What the exercise asks: Reproduce the records below exactly as they are written.

[Saved data entries]
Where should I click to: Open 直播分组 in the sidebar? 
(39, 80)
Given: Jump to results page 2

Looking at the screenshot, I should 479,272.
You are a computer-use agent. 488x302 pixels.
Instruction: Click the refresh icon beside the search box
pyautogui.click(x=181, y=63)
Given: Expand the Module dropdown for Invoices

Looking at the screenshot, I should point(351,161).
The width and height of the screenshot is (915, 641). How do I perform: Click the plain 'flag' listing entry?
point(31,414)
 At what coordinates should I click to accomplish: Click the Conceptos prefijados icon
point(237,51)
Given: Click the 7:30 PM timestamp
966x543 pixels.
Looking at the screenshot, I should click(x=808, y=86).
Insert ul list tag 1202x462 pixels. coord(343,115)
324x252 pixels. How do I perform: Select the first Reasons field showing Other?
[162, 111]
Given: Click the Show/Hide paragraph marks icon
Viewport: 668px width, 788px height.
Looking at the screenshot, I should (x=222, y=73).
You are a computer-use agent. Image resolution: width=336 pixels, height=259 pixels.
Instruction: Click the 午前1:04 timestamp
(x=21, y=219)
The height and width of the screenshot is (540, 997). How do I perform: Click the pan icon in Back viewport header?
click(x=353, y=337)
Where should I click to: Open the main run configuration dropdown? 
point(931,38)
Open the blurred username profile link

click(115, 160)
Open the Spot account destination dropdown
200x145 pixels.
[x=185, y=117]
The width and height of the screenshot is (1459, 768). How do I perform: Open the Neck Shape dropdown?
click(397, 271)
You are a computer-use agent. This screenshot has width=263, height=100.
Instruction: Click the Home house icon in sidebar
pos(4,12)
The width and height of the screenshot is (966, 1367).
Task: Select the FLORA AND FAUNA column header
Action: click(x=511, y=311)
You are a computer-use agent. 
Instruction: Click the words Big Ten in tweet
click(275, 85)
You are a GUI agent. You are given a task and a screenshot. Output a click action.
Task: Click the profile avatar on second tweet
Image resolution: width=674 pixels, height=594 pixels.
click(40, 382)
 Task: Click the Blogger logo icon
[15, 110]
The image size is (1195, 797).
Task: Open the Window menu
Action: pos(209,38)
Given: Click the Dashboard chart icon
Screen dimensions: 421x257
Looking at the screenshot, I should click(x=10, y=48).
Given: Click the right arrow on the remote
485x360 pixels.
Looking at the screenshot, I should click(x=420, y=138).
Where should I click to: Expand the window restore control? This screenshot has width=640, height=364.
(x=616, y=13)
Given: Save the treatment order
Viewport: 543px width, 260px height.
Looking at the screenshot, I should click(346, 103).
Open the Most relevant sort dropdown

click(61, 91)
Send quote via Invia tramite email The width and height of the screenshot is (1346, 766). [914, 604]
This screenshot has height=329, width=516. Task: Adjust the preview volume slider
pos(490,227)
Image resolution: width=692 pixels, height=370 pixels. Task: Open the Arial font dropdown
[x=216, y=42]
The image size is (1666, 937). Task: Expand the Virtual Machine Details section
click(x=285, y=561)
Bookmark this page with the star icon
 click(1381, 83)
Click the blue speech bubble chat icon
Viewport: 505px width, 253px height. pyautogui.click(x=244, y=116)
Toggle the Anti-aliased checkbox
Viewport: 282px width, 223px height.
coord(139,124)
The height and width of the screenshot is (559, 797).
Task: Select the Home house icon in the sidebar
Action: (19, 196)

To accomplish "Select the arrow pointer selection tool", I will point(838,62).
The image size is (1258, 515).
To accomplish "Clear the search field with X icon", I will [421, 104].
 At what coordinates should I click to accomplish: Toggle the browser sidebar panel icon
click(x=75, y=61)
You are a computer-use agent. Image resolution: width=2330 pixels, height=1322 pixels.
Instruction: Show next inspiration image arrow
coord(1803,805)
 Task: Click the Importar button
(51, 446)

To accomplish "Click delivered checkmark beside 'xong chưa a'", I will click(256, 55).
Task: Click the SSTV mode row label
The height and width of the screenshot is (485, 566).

Answer to this task:
Where should I click to: Open 直播分组 in the sidebar? 
(39, 80)
Given: Jump to results page 2

Looking at the screenshot, I should 479,272.
You are a computer-use agent. 488x302 pixels.
Instruction: Click the refresh icon beside the search box
pyautogui.click(x=181, y=63)
Given: Expand the Module dropdown for Invoices

Looking at the screenshot, I should point(351,161).
The width and height of the screenshot is (915, 641). How do I perform: Click the plain 'flag' listing entry?
point(31,414)
 At what coordinates should I click to accomplish: Click the Conceptos prefijados icon
point(237,51)
Given: Click the 7:30 PM timestamp
966x543 pixels.
Looking at the screenshot, I should click(x=808, y=86).
Insert ul list tag 1202x462 pixels. coord(343,115)
324x252 pixels. How do I perform: Select the first Reasons field showing Other?
[162, 111]
Given: Click the Show/Hide paragraph marks icon
Viewport: 668px width, 788px height.
Looking at the screenshot, I should (x=222, y=73).
You are a computer-use agent. Image resolution: width=336 pixels, height=259 pixels.
Instruction: Click the 午前1:04 timestamp
(x=21, y=219)
The height and width of the screenshot is (540, 997). How do I perform: Click the pan icon in Back viewport header?
click(x=353, y=337)
Where should I click to: Open the main run configuration dropdown? 
point(931,38)
Open the blurred username profile link

click(115, 160)
Open the Spot account destination dropdown
200x145 pixels.
[x=185, y=117]
The width and height of the screenshot is (1459, 768). How do I perform: Open the Neck Shape dropdown?
click(397, 271)
You are a computer-use agent. This screenshot has width=263, height=100.
Instruction: Click the Home house icon in sidebar
pos(4,12)
The width and height of the screenshot is (966, 1367).
Task: Select the FLORA AND FAUNA column header
Action: click(x=511, y=311)
You are a computer-use agent. 
Instruction: Click the words Big Ten in tweet
click(275, 85)
You are a GUI agent. You are given a task and a screenshot. Output a click action.
Task: Click the profile avatar on second tweet
Image resolution: width=674 pixels, height=594 pixels.
click(40, 382)
 Task: Click the Blogger logo icon
[15, 110]
The image size is (1195, 797).
Task: Open the Window menu
Action: pos(209,38)
Given: Click the Dashboard chart icon
Screen dimensions: 421x257
Looking at the screenshot, I should click(x=10, y=48).
Given: Click the right arrow on the remote
485x360 pixels.
Looking at the screenshot, I should click(x=420, y=138).
Where should I click to: Expand the window restore control? This screenshot has width=640, height=364.
(x=616, y=13)
Given: Save the treatment order
Viewport: 543px width, 260px height.
Looking at the screenshot, I should click(346, 103).
Open the Most relevant sort dropdown

click(61, 91)
Send quote via Invia tramite email The width and height of the screenshot is (1346, 766). [914, 604]
This screenshot has height=329, width=516. Task: Adjust the preview volume slider
pos(490,227)
Image resolution: width=692 pixels, height=370 pixels. Task: Open the Arial font dropdown
[x=216, y=42]
The image size is (1666, 937). Task: Expand the Virtual Machine Details section
click(x=285, y=561)
Bookmark this page with the star icon
 click(1381, 83)
Click the blue speech bubble chat icon
Viewport: 505px width, 253px height. pyautogui.click(x=244, y=116)
Toggle the Anti-aliased checkbox
Viewport: 282px width, 223px height.
coord(139,124)
The height and width of the screenshot is (559, 797).
Task: Select the Home house icon in the sidebar
Action: (19, 196)

To accomplish "Select the arrow pointer selection tool", I will point(838,62).
The image size is (1258, 515).
To accomplish "Clear the search field with X icon", I will [421, 104].
 At what coordinates should I click to accomplish: Toggle the browser sidebar panel icon
click(x=75, y=61)
You are a computer-use agent. Image resolution: width=2330 pixels, height=1322 pixels.
Instruction: Show next inspiration image arrow
coord(1803,805)
 Task: Click the Importar button
(51, 446)

To accomplish "Click delivered checkmark beside 'xong chưa a'", I will click(256, 55).
Task: Click the SSTV mode row label
The height and width of the screenshot is (485, 566).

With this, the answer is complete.